### TASK GOAL
Output the records from the line with "You are a GUI" up to and including the line with "click(x=402, y=342)", reproducing them line for line and leaving out the pictures.

### PROVIDED INFORMATION

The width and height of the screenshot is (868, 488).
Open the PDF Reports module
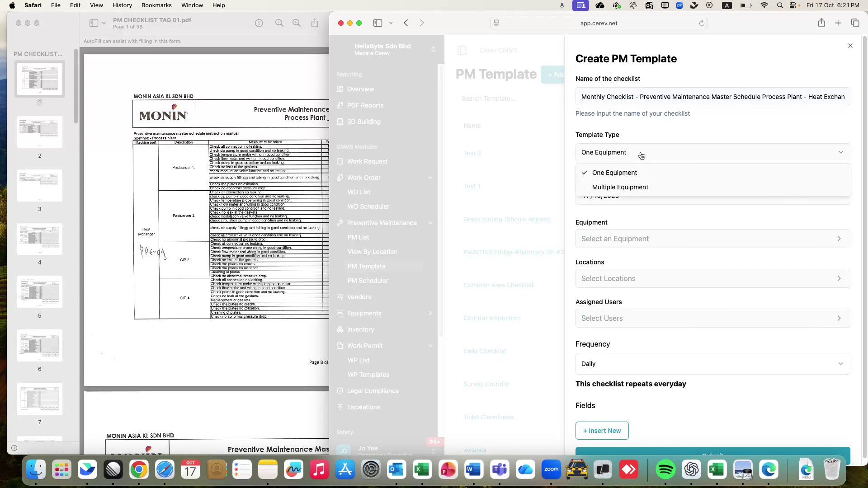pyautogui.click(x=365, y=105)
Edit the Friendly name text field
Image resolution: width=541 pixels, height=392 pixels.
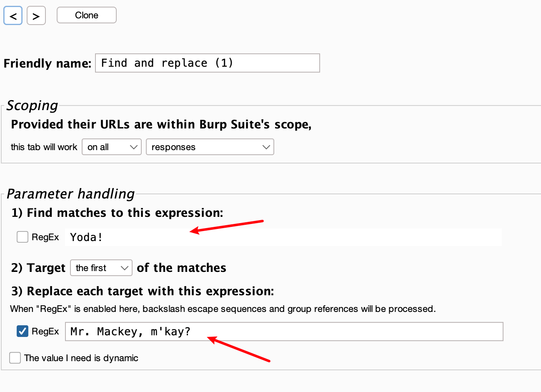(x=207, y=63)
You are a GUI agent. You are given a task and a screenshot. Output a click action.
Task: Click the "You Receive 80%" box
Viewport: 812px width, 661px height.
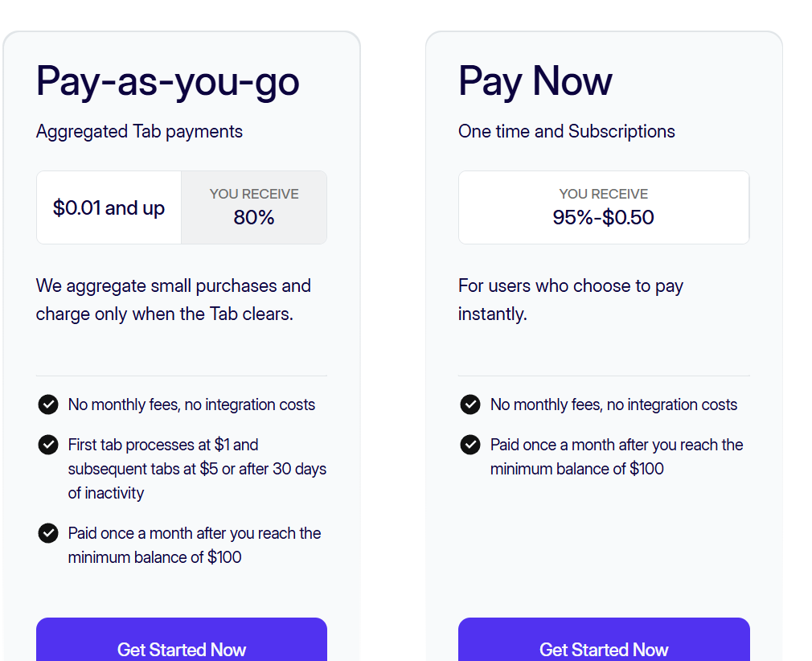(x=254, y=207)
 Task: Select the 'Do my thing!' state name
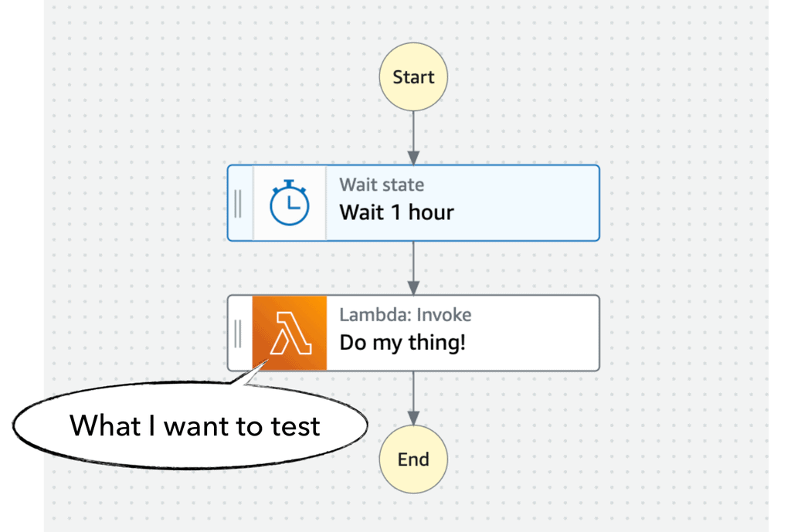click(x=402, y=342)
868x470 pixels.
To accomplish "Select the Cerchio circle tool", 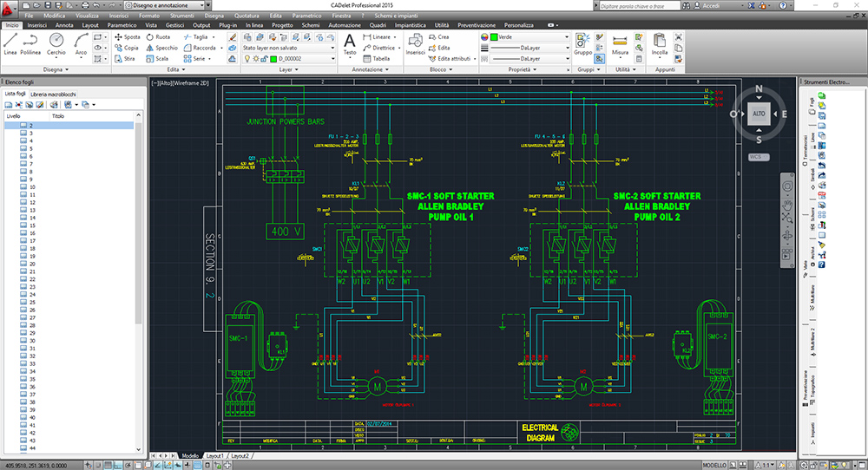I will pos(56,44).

### COMPLETE ANSWER
You are a GUI agent. You are given a task and a screenshot. Output a click action.
Task: Click the "You Receive 80%" box
Viewport: 812px width, 661px height.
(x=254, y=207)
 Task: Select the 'Do my thing!' state name
click(x=402, y=342)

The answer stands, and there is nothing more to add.